コートを脱いだ状態の俺は多分思考力が低下するってことだ。
もう、あれだ。さっきの言い訳が通じるとはまるで思えない!くそぅ、思いつきで実行したのが間違いだったか!そもそもかかしなんてどこにもねーよ!
「ああ、わかります!なんかティーンって感じですよね!」
「は……!?あ、そうだなあ!なんか俺もティーン力が上がってる!」
とはいえ、コートを脱いでるから体調が悪くなる!は、早く教会の外へ逃げないと、その内逃げる体力までも無くなってしまう!
「うふふ、わかりますー?この教会の十字架もほら、交差点からの縦横の長さが完全に等しく作ってあるんですよ!十こそがティーンを表すにもっともふさわしい文字ですわ!」
「う、うん!そうだな!くっ」
流双が目を閉じて語っているな。いまなら、いまなら少しずつ距離を開けて逃げることが出来る!そーっと、そーっとぉ。
「ふあぁ~。ん?は、お前ら、おはよう!!まだ戦ってたのかぁ!!?」
「あら、お目覚めですか」
「烈うううぅーっ!お前えぇっ!」
「へ!!?ど、どうした悟!?俺、なにかやらかしたってのか!!?」
「烈、お前は今なぁ!ぐっ!……い、いや、おはよう!」
落ち着け!落ち着くんだ!今作戦を流双に知られたら間違いなく脱出のチャンスがなくなる!なんかいつもより冷静ではあるな、俺!でもコートがないから眩暈がしてきた、うぐ。
「おはよう!なんか一日くらい寝てた気分だぜ!!ん?げ、クレー!!!俺の寝てたこたつの上でクレーが死んでやがる!!!」
「殺してはいません。もっとも意識はないので」
「クレーの仇ぃ!!!」
[どがっしゃああぁーん!!]
こたつが宙に浮いた!?とにかく逃げ、いや、不意打ちするべきか?両方だな!
「燃えろ、油圧圧縮砲!そして俺はコートを着て逃げ、うぐぐぁ!?」
な、なに!俺は、床に倒れていて、この、気分の悪さは!も、もうこれは完全に動けないほど、体調不良が進行してる!し、しかもコートが、手を伸ばしても届かない!
「いたた、不意打ちされるとは思わなかったわ。
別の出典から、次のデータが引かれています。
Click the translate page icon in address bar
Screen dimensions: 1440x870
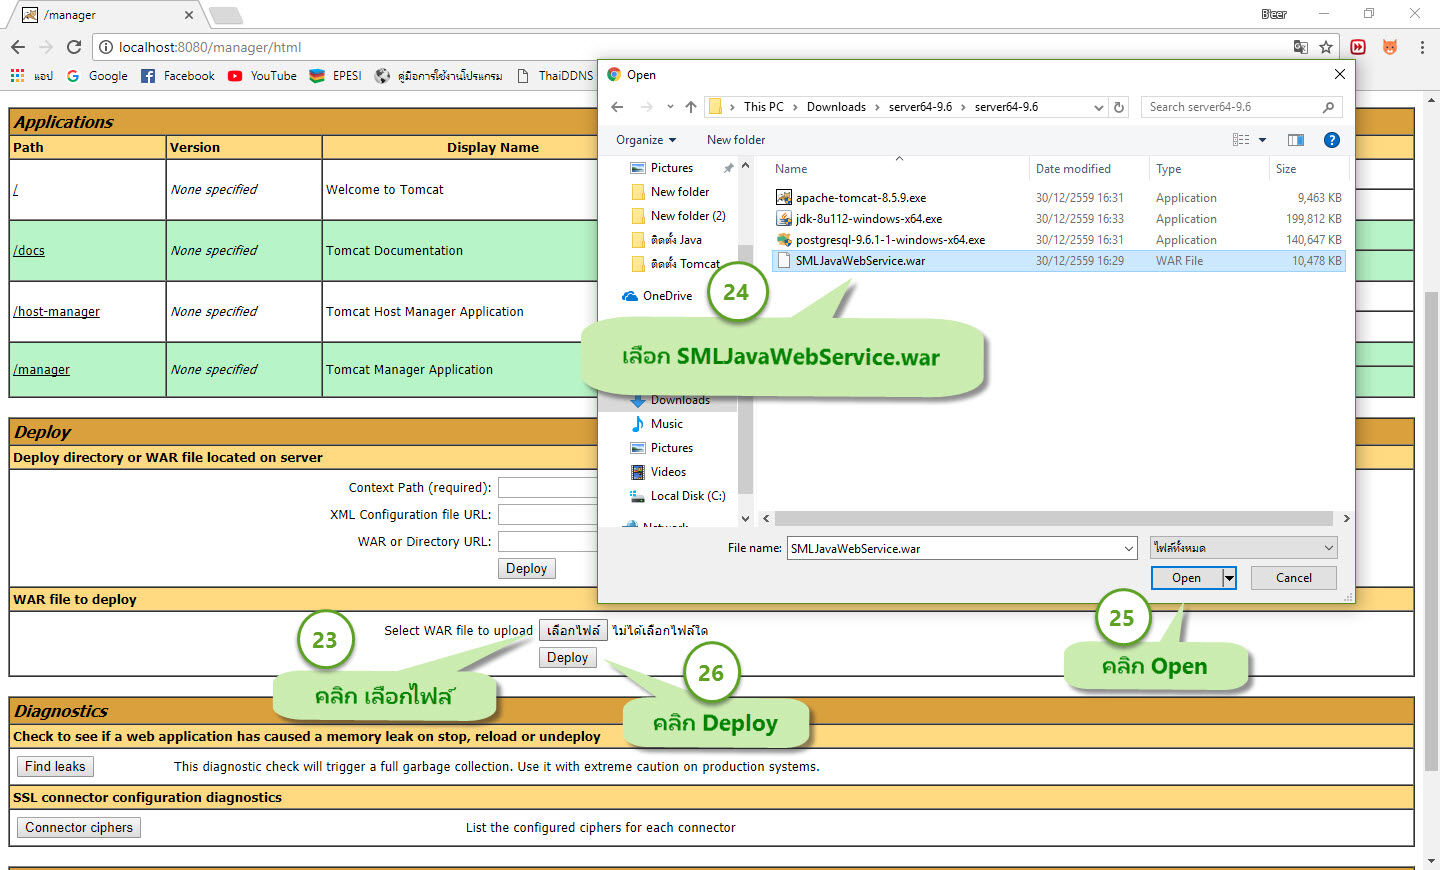click(1300, 47)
でも、わたくしの勝ち。クレーさんも、郵便配達屋さんも、コートの人だけはなぜ倒れたのかよくわかりませんが、とりあえず倒れました」
「うぐ、ぐっ」
「でもコートの人は意識があるようね。ちゃんと気絶させておかなきゃ」
「そうはいかないぜ!」
「「え?」」
ど、どこからか声が。って、あれ?調子がよくなっただと!?いつの間にか俺がコートを着ている!だ、だが、俺が脱いだはずのコートは落ちてるな。どうなってるんだ?
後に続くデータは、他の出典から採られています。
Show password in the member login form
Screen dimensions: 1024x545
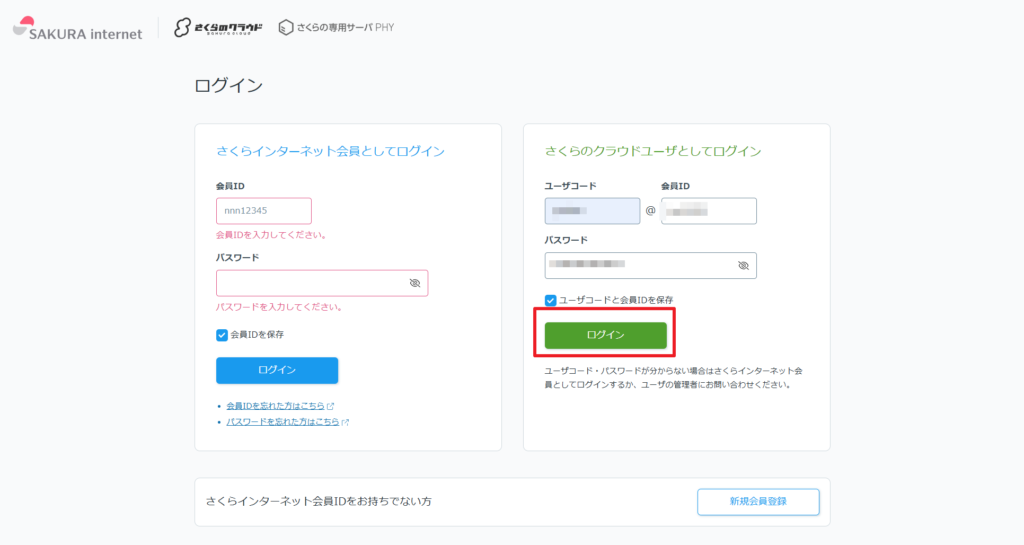tap(414, 283)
「ど、どうかしましたか?悟さん、でしたか。まだ余力があるのでしょうか?」
「どっちを見てるんだ?こっちだ、落ちてるコートをよく見てみな!」
うお、落ちてるコートがなにかに押し上げられていくぞ!人だ!それにこの俺にそっくりな声はもしかして!
「ボケ役か!」
「その通り!落ちてるコートは俺が貰ってくぜ。ツッコミ役、お前のように簡単にコートを捨てるやつには夢素材のコートで十分だ!」
「なっ!コート男が二人!?」
「それは違うな、英雄女学生!人間なのはこの俺、戦隊 黒悟!こっちの寝てるコートは既に人間じゃないんでね。そして、だ。おめーには一度、手痛い目に遭わされたことを思い出した。お前の相手は俺が務めさせてもらうっ!」
「そうなのですか?会ったことあったかしら?」
「ふん、ないから今日までやり返せなかったんだ!覚悟しやがれ偽洋風が!」
「……なんだかよくはわかりませんが、ぶっ倒せばいいのね。いいですいいです、ティーンの英雄たるこのわたくしが、力というものを教えてさしあげます、わっ!」
なんかボケ役と流双の戦いが始まってしまった。俺は、どうしよう?とりあえずボケ役をサポートでもしておくか。他の二人は、……起きそうにないか。じゃ、とにかく二ラウンド目だっ!……ボケ役なら勝てる、よな?